Stored entries:
= = = = =

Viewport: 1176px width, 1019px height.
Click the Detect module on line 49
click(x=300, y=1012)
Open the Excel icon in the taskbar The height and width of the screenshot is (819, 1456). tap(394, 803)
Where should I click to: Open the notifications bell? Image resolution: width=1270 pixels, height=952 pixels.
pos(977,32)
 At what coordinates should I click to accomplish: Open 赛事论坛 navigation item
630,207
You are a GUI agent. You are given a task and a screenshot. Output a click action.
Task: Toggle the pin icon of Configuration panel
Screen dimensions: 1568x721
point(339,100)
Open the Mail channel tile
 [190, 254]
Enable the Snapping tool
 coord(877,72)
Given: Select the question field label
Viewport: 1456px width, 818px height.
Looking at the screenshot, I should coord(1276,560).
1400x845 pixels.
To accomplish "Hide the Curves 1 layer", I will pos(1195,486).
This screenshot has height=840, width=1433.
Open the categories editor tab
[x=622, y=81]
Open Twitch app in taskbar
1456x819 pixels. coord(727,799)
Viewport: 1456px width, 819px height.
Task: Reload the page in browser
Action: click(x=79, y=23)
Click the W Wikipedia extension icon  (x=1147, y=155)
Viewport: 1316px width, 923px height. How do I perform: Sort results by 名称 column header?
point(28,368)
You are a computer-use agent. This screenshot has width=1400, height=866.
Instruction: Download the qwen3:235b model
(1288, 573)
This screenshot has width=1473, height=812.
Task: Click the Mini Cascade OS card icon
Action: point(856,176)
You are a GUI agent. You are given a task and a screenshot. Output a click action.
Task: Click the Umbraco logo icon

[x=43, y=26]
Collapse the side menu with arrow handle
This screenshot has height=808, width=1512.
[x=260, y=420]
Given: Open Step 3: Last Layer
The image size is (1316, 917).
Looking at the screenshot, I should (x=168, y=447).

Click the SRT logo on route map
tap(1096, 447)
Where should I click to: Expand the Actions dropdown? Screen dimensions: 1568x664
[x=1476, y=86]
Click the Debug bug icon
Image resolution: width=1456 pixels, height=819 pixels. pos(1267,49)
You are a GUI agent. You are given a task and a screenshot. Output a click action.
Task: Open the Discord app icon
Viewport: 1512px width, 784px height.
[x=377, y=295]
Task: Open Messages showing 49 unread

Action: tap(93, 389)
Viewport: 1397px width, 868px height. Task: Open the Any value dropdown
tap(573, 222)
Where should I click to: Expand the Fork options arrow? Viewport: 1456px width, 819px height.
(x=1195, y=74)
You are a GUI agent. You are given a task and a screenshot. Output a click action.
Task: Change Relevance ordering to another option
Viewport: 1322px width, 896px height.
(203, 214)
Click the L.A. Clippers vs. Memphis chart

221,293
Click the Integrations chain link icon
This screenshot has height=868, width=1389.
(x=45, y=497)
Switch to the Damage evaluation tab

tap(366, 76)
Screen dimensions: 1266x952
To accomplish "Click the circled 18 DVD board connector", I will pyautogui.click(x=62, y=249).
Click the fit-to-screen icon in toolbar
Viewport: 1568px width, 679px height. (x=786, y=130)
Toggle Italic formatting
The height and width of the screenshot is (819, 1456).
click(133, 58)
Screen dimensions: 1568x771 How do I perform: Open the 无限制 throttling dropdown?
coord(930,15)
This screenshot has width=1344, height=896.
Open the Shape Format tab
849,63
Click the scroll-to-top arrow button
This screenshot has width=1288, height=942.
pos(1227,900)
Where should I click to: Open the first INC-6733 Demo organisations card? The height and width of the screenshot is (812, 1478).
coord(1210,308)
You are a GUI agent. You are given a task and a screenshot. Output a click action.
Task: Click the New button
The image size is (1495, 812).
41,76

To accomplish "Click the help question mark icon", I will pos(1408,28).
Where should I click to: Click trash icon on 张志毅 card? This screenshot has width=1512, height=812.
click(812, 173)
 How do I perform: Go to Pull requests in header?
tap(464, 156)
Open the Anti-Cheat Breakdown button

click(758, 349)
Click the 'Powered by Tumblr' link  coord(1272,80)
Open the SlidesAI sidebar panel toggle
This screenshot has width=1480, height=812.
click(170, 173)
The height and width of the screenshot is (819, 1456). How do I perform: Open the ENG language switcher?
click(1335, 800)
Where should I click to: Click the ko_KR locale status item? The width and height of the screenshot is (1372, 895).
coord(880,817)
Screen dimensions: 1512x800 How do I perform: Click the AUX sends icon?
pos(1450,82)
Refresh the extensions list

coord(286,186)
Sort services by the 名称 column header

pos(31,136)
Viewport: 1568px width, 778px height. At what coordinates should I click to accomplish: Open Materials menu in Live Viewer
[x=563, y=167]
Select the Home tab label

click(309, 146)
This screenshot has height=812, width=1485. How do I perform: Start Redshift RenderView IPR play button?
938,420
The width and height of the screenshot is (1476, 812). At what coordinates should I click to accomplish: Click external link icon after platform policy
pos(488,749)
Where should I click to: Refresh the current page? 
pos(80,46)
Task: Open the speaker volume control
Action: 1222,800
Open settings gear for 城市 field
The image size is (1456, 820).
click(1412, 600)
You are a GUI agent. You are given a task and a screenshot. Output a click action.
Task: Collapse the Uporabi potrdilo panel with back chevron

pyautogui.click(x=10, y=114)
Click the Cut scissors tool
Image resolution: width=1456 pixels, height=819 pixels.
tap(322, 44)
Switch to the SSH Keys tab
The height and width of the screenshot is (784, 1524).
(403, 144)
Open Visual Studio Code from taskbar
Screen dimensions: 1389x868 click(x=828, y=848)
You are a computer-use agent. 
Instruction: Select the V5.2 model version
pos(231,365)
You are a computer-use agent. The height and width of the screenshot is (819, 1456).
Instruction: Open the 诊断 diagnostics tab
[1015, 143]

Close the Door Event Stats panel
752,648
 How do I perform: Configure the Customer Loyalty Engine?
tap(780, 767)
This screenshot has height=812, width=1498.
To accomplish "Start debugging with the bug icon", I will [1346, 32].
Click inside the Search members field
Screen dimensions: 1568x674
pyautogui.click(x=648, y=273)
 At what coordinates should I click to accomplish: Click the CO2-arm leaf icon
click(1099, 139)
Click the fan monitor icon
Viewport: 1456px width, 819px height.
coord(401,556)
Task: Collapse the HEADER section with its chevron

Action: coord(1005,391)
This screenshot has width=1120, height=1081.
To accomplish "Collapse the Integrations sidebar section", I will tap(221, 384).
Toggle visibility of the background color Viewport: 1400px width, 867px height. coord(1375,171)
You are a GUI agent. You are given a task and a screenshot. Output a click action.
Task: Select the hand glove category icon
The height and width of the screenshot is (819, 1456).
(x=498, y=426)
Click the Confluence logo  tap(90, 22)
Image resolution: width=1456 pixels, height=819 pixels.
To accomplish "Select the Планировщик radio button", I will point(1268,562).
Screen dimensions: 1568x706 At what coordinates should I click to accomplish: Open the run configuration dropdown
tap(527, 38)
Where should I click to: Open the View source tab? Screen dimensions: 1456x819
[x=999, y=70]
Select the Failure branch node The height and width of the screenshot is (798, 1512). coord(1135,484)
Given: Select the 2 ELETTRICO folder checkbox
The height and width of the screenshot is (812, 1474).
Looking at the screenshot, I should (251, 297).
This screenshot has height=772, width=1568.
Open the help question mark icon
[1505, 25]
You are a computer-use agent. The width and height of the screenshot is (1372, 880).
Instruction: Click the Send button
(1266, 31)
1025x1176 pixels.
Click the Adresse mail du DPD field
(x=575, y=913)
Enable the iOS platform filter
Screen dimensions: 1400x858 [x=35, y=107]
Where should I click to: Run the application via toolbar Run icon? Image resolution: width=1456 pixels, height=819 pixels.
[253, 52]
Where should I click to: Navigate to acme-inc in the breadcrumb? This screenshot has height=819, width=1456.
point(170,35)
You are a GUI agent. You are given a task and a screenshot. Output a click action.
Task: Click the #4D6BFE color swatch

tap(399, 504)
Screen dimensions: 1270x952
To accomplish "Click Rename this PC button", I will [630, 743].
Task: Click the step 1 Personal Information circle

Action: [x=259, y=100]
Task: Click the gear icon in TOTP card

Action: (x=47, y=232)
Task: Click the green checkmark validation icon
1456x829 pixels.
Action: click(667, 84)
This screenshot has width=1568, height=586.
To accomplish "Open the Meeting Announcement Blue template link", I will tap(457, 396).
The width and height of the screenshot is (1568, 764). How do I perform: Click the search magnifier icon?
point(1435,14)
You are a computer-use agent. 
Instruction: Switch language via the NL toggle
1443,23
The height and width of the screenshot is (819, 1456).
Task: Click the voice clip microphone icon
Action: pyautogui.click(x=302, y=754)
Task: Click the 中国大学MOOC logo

= = = = =

Copy all lines from the data above that contain the word "will".

To accomplish "Hide the Curves 1 layer", I will pos(1195,486).
To accomplish "Click the circled 18 DVD board connector", I will pyautogui.click(x=62, y=249).
To accomplish "Click the help question mark icon", I will pos(1408,28).
To accomplish "Start debugging with the bug icon", I will [1346, 32].
To accomplish "Collapse the Integrations sidebar section", I will tap(221, 384).
To accomplish "Select the Планировщик radio button", I will point(1268,562).
To accomplish "Click Rename this PC button", I will [630, 743].
To accomplish "Open the Meeting Announcement Blue template link", I will tap(457, 396).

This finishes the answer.